Existing state-of-the-art RGB-D salient object detection methods explore RGB-D data relying on a two-stream architecture, in which an independent subnetwork is required to process depth data. This inevitably incurs extra computational costs and memory consumption, and using depth data during testing may hinder the practical applications of RGB-D saliency detection. To tackle these two dilemmas, we propose a depth distiller (A2dele) to explore the way of using network prediction and attention as two bridges to transfer the depth knowledge from the depth stream to the RGB stream.

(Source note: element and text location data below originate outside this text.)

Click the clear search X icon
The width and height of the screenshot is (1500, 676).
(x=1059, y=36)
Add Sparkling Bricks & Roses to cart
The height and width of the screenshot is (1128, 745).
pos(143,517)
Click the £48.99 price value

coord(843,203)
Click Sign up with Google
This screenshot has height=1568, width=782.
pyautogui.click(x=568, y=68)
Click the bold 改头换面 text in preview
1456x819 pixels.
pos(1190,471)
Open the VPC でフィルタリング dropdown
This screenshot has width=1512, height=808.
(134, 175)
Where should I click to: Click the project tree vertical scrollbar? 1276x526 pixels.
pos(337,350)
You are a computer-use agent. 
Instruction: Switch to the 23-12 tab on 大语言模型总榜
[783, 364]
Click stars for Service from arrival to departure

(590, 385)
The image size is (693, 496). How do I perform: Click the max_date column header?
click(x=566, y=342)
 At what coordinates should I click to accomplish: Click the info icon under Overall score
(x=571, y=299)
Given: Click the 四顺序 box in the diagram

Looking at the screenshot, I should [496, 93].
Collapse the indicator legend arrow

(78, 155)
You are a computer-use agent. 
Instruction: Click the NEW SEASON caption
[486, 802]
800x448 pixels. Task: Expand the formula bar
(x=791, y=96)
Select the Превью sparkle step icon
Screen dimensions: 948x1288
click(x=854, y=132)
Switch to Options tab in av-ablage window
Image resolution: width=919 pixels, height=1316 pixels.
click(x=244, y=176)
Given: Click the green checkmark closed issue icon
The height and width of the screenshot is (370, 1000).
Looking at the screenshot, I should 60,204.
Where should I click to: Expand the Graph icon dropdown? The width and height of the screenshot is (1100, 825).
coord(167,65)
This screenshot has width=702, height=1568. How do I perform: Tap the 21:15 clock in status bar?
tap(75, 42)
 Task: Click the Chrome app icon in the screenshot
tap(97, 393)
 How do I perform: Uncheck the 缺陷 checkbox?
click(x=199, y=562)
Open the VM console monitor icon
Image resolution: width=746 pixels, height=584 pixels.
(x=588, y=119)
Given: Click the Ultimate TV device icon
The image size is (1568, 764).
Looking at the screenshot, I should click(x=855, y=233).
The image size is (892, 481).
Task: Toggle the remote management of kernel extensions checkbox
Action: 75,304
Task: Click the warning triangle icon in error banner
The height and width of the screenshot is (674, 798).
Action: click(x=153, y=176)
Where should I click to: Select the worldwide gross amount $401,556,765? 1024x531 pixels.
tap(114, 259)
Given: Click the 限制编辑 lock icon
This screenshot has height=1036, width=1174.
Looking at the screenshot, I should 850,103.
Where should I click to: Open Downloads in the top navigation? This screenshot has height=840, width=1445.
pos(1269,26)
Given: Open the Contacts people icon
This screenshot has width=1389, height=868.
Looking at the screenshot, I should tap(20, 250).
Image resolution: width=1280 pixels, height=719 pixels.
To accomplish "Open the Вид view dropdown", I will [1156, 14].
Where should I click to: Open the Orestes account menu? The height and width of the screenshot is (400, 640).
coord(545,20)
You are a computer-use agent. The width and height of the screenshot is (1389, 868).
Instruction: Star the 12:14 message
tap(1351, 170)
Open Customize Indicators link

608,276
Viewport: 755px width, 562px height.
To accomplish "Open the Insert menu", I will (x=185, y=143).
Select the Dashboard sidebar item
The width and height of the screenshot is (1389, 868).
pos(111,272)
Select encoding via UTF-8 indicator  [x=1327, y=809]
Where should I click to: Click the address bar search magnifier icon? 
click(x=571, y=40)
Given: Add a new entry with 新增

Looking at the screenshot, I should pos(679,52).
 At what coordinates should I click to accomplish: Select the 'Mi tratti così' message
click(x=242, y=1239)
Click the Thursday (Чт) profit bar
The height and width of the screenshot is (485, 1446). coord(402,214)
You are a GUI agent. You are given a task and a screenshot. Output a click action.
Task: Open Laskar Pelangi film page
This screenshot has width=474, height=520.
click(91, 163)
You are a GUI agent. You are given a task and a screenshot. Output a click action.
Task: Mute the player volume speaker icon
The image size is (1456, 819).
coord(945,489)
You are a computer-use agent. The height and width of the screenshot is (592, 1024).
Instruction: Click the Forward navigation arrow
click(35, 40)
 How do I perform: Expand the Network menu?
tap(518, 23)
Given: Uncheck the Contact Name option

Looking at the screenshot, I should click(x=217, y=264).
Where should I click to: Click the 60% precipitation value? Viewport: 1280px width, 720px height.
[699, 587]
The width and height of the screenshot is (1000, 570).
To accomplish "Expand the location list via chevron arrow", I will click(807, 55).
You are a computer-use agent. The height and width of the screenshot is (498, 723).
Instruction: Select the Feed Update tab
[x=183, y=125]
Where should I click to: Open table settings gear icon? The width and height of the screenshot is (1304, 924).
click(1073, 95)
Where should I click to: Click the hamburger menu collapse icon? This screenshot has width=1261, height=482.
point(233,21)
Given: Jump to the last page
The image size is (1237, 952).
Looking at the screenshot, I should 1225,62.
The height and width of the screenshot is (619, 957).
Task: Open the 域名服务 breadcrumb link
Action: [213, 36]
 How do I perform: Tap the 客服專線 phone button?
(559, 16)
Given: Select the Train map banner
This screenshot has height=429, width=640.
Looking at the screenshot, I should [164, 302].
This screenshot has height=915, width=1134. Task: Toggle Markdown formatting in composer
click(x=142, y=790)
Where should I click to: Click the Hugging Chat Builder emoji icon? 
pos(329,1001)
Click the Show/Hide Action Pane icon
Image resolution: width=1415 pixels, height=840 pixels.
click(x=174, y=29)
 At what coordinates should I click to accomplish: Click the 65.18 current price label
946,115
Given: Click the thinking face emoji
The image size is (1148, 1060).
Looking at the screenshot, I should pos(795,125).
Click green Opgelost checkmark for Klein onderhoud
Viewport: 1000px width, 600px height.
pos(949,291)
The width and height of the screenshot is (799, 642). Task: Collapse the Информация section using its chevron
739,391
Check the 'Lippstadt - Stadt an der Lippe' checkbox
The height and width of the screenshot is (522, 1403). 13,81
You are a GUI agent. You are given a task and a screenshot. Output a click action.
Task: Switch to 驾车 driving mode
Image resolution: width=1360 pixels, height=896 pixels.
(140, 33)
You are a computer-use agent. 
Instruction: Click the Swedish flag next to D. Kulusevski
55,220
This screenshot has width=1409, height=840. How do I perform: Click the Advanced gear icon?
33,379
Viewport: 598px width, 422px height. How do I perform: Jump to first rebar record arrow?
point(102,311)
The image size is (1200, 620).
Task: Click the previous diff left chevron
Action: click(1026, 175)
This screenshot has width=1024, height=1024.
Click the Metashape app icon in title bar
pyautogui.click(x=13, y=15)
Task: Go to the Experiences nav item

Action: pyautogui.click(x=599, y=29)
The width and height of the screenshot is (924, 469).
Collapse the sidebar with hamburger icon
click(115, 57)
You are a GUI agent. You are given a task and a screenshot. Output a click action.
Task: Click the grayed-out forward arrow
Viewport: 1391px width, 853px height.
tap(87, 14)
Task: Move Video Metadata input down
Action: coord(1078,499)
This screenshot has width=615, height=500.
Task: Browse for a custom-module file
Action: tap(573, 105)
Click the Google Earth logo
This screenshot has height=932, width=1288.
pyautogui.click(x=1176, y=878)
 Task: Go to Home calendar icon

First, by adaptively minimizing the differences between predictions generated from the depth stream and RGB stream, we realize the desired control of pixel-wise depth knowledge transferred to the RGB stream. Second, to transfer the localization knowledge to RGB features, we encourage consistencies between the dilated prediction of the depth stream and the attention map from the RGB stream. As a result, we achieve a lightweight architecture without use of depth data at test time by embedding our A2dele. Our extensive experimental evaluation on five benchmarks demonstrate that our RGB stream achieves state-of-the-art performance, which tremendously minimizes the model size by 76% and runs 12 times faster, compared with the best performing method. Furthermore, our A2dele can be applied to existing RGB-D networks to significantly improve their efficiency while maintaining performance (boosts FPS by nearly twice for DMRA and 3 times for CPFP).

查看原文

微信好友朋友圈 QQ好友复制链接

本刊更多论文

A2dele:高效RGB-D显著目标检测的自适应和专注深度蒸馏器

现有最先进的RGB-D显著目标检测方法依赖于两流架构来探索RGB-D数据，其中需要一个独立的子网来处理深度数据。这不可避免地会产生额外的计算成本和内存消耗，并且在测试期间使用深度数据可能会阻碍RGB-D显著性检测的实际应用。为了解决这两个困境，我们提出了一个深度蒸馏器(A2dele)来探索使用网络预测和注意力作为两个桥梁将深度知识从深度流转移到RGB流的方法。首先，通过自适应地最小化深度流和RGB流生成的预测之间的差异，我们实现了对传输到RGB流的逐像素深度知识的期望控制。其次，为了将定位知识转移到RGB特征，我们鼓励深度流的扩展预测与RGB流的注意图之间的一致性。因此，通过嵌入我们的A2dele，我们实现了一个轻量级的架构，而无需在测试时使用深度数据。我们在五个基准测试上的广泛实验评估表明，我们的RGB流达到了最先进的性能，与性能最好的方法相比，它将模型大小极大地减少了76%，运行速度提高了12倍。此外，我们的A2dele可以应用于现有的RGB-D网络，在保持性能的同时显著提高其效率(DMRA将FPS提高近两倍，CPFP提高3倍)。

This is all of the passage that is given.